■ Directions:
1. In the Hadoop thread, which version of Hadoop was set up on Eclipse Helios?
2. From the Hadoop thread, output the stretch from "Re: Running Jobs" through "capacity scheduler ?" word for word.

--- Document passage ---

Re: Running Jobs with capacity scheduler on hadoop in eclipse

arun k Fri, 16 Sep 2011 21:00:49 -0700

Hi !

I am using hadoop on eclipse. I am able to run jobs.
My question was how can i run some application with capacity scheduler ?
Also I am unable to see Jobtracker in Web GUI at default Jobtracker address.
I have not edited any *-site.xmls.



Thanks,
Arun


On Fri, Sep 16, 2011 at 3:56 PM, Swathi V <swat...@zinniasystems.com> wrote:

> It might be in safemode. turn off the safemode by using
> *bin/hadoop dfsadmin safemode -leave*
> to see the task tracker.
>
>
> On Fri, Sep 16, 2011 at 2:09 PM, arun k <arunk...@gmail.com> wrote:
>
>> Hi !
>>
>> I have setup hadoop0.20.2 on eclipse Helios and able to run the Example
>> wordcount using ExampleDriver class as mentioned by Faraz in
>> http://lucene.472066.n3.nabble.com/HELP-configuring-hadoop-on-ECLIPSE-td1086829.html#a2241534
>>
>> Two questions ?
>> 1. I am unable to see the jobtracker & others in browser at http addr
>> mentioned in mapred- default.xml. i have not edited any site.xml files.
>>  I have tried to edit site.xml files as per Michael noll site but that
>> didn't help.
>>
>> 2.Capacity Scheduler :I see the capacity -*- jar in lib folder. I have
>> modified mapred-site.xml and capacity-scheduler.xml as required. How do i
>> run some application jobs by submitting a job to a queue in this case ?
>> I have tried to run:
>> Program & Args as : wordcount -Dmapred.job.queue.name=myqueue1
>> input_file_loc output_file_loc
>> But i get error :
>> Exception in thread "main" java.lang.Error: Unresolved compilation
>> problems:
>>         ProgramDriver cannot be resolved to a type
>>         ProgramDriver cannot be resolved to a type
>>         DistributedPentomino cannot be resolved to a type
>>          .................

--- Data shown ---

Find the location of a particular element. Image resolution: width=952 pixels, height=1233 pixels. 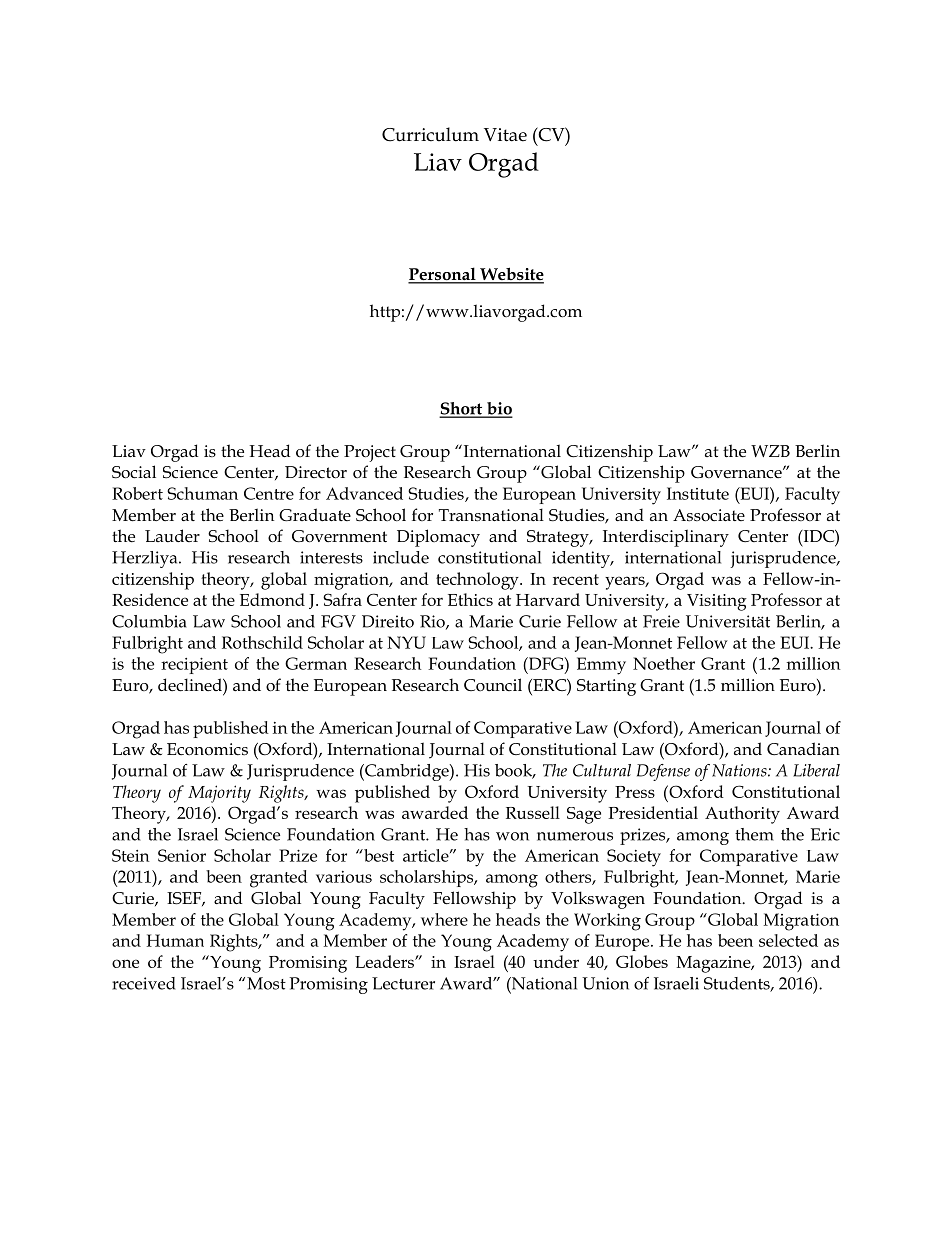

Most is located at coordinates (266, 983).
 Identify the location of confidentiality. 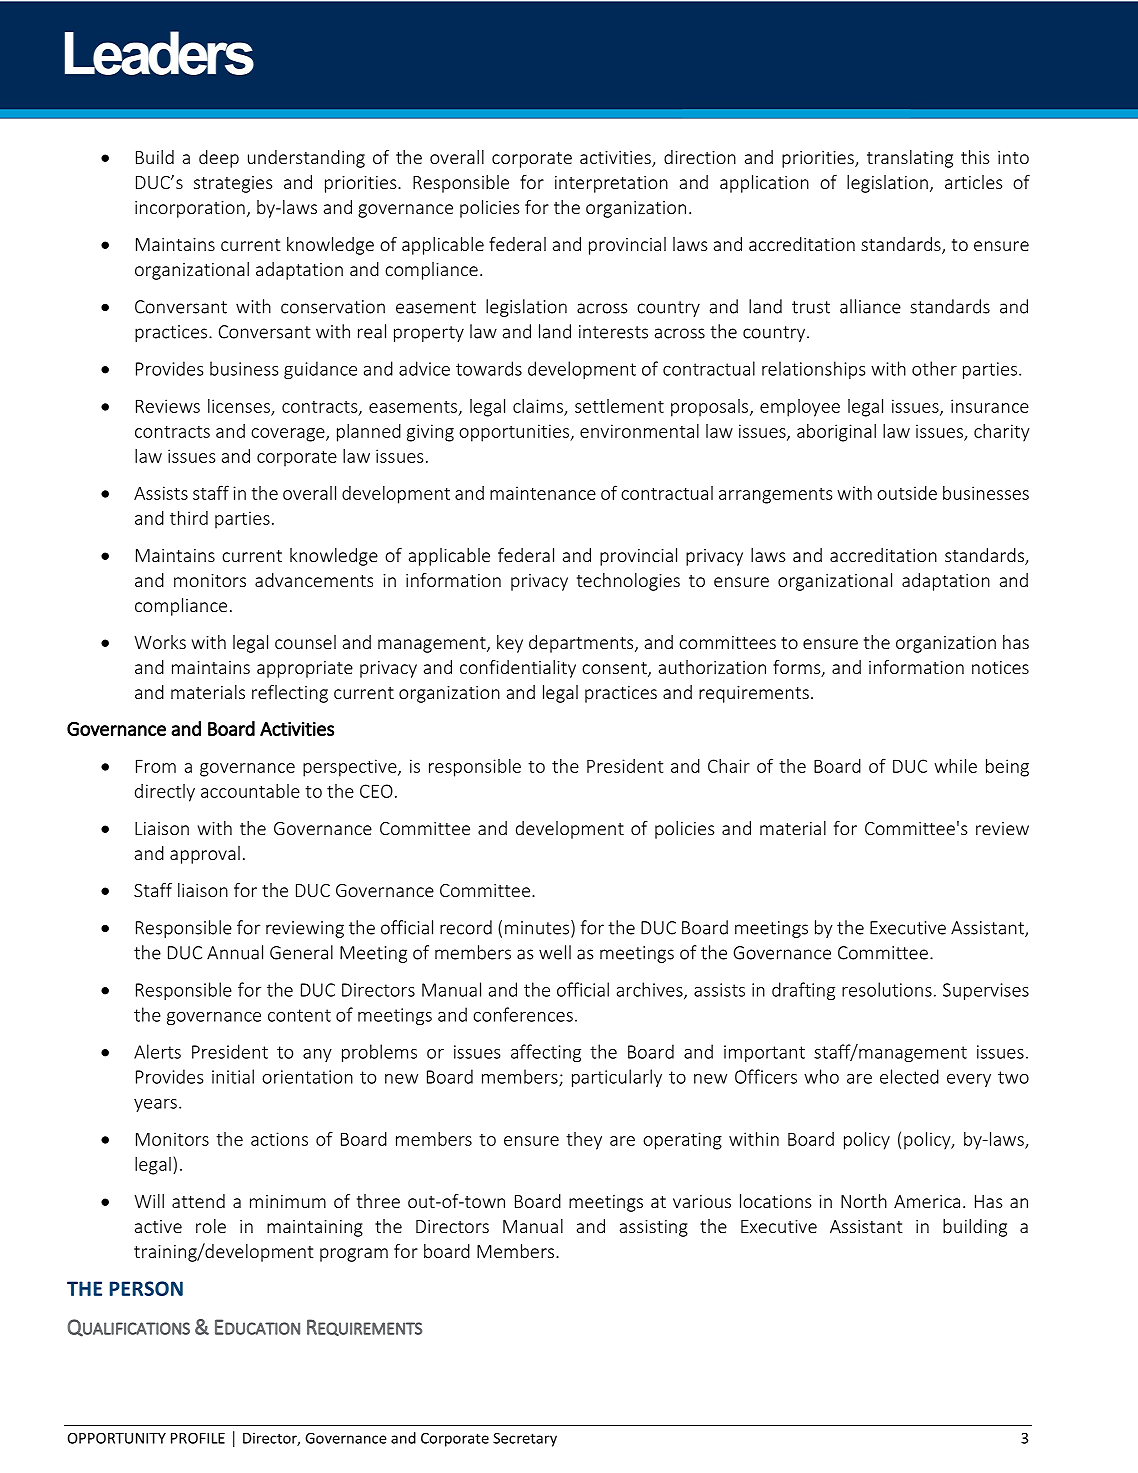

---

■ Solutions below:
1. Hadoop 0.20.2.

2.
Re: Running Jobs with capacity scheduler on hadoop in eclipse

arun k Fri, 16 Sep 2011 21:00:49 -0700

Hi !

I am using hadoop on eclipse. I am able to run jobs.
My question was how can i run some application with capacity scheduler ?